Represents a set of reference energies and forces.

Attributes:

  • smiles (str) –

    The indexed SMILES description of the molecule the energies and forces were

  • coords (Tensor) –

    The coordinates [Å] the energies and forces were evaluated at with

  • energy (Tensor) –

    The reference energies [kcal/mol] with shape=(n_confs,).

  • forces (Tensor) –

    The reference forces [kcal/mol/Å] with shape=(n_confs, n_particles, 3).

smiles instance-attribute #

smiles: str

The indexed SMILES description of the molecule the energies and forces were computed for.

coords instance-attribute #

coords: Tensor

The coordinates [Å] the energies and forces were evaluated at with shape=(n_confs, n_particles, 3).

energy instance-attribute #

energy: Tensor

The reference energies [kcal/mol] with shape=(n_confs,).

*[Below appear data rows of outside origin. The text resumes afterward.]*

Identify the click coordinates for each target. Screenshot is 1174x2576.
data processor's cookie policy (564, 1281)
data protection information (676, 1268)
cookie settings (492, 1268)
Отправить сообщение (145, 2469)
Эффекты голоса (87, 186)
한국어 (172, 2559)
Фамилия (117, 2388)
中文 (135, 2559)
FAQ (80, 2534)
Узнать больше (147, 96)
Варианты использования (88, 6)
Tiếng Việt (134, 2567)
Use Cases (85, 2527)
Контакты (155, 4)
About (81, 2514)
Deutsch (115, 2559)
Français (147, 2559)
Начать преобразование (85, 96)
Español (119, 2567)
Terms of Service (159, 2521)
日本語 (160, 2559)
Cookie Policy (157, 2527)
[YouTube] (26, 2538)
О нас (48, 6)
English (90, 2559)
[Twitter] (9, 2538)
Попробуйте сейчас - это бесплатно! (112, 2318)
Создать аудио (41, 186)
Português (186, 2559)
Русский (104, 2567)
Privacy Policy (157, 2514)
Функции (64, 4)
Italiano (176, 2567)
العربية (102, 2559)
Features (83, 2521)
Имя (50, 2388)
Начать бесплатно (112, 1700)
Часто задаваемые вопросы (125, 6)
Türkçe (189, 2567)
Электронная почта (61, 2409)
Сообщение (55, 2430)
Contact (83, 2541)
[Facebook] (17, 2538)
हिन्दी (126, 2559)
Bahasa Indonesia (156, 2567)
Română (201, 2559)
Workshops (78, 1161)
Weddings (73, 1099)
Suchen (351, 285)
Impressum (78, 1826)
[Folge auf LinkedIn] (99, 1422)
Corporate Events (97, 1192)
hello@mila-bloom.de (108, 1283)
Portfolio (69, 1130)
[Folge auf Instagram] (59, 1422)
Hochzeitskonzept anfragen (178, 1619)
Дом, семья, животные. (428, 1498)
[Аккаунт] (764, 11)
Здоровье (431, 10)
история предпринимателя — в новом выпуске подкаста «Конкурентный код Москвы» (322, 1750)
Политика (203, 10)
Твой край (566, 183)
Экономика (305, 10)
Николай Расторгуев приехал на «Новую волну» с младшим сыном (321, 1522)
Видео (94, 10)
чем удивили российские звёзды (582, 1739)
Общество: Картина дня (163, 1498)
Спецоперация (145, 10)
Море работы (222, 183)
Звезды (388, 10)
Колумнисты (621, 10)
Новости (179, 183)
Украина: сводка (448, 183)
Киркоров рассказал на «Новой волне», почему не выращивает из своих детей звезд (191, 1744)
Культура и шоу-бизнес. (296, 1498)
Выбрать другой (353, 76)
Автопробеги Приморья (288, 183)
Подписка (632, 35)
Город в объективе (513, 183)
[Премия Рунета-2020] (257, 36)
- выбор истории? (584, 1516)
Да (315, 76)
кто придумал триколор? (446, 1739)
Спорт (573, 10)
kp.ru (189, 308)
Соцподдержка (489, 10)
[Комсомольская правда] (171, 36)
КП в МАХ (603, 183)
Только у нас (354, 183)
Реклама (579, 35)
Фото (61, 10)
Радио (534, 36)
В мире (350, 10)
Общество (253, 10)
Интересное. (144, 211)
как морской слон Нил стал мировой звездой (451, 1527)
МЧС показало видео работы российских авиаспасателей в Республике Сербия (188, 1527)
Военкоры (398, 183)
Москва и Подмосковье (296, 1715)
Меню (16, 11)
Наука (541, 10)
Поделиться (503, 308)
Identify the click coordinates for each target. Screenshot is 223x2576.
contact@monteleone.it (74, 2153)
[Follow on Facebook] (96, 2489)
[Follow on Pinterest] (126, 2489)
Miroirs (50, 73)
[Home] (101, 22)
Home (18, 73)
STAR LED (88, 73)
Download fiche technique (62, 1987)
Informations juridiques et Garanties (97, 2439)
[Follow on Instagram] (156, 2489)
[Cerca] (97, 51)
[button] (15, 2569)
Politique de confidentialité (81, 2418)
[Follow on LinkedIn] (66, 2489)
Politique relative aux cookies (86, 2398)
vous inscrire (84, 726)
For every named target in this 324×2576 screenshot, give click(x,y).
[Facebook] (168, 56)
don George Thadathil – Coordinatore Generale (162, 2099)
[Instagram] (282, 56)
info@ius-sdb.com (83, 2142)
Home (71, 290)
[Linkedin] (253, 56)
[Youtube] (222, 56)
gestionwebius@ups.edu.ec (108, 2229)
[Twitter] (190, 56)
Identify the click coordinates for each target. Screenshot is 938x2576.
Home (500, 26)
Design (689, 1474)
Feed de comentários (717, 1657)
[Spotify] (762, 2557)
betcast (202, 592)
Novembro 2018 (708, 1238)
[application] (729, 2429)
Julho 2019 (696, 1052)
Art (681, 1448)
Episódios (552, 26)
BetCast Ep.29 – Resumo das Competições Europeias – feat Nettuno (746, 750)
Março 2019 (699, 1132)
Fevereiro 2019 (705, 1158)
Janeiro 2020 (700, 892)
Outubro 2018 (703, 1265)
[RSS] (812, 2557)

forces instance-attribute #

forces: Tensor

The reference forces [kcal/mol/Å] with shape=(n_confs, n_particles, 3).

create_dataset #

create_dataset(entries: list[Entry]) -> Dataset

Create a dataset from a list of existing entries.

Parameters:

  • entries (list[Entry]) –

    The entries to create the dataset from.

Returns:

  • Dataset

    The created dataset.

Source code in descent/targets/energy.py
def create_dataset(entries: list[Entry]) -> datasets.Dataset:
    """Create a dataset from a list of existing entries.

    Args:
        entries: The entries to create the dataset from.

    Returns:
        The created dataset.
    """

    table = pyarrow.Table.from_pylist(
        [
            {
                "smiles": entry["smiles"],
                "coords": torch.tensor(entry["coords"]).flatten().tolist(),
                "energy": torch.tensor(entry["energy"]).flatten().tolist(),
                "forces": torch.tensor(entry["forces"]).flatten().tolist(),
            }
            for entry in entries
        ],
        schema=DATA_SCHEMA,
    )
    # TODO: validate rows
    dataset = datasets.Dataset(datasets.table.InMemoryTable(table))
    dataset.set_format("torch")

    return dataset

create_dataset_from_generator #

create_dataset_from_generator(
    gen_fn: Callable[[], Iterator[Entry]],
) -> Dataset

Create a dataset from a generator function, avoiding loading all entries into memory at once.

Parameters:

  • gen_fn (Callable[[], Iterator[Entry]]) –

    A callable that returns an iterator of entries. It will be called by the HuggingFace datasets library and must be re-iterable (i.e. each call to gen_fn() should produce a fresh iterator).

Returns:

  • Dataset

    The created dataset.

Source code in descent/targets/energy.py
def create_dataset_from_generator(
    gen_fn: typing.Callable[[], typing.Iterator[Entry]],
) -> datasets.Dataset:
    """Create a dataset from a generator function, avoiding loading all entries into
    memory at once.

    Args:
        gen_fn: A callable that returns an iterator of entries. It will be called by
            the HuggingFace datasets library and must be re-iterable (i.e. each call
            to ``gen_fn()`` should produce a fresh iterator).

    Returns:
        The created dataset.
    """

    def _gen():
        for entry in gen_fn():
            yield {
                "smiles": entry["smiles"],
                "coords": torch.tensor(entry["coords"]).flatten().tolist(),
                "energy": torch.tensor(entry["energy"]).flatten().tolist(),
                "forces": torch.tensor(entry["forces"]).flatten().tolist(),
            }

    features = datasets.Features.from_arrow_schema(DATA_SCHEMA)
    dataset = datasets.Dataset.from_generator(_gen, features=features)
    dataset.set_format("torch")

    return dataset

extract_smiles #

extract_smiles(dataset: Dataset) -> list[str]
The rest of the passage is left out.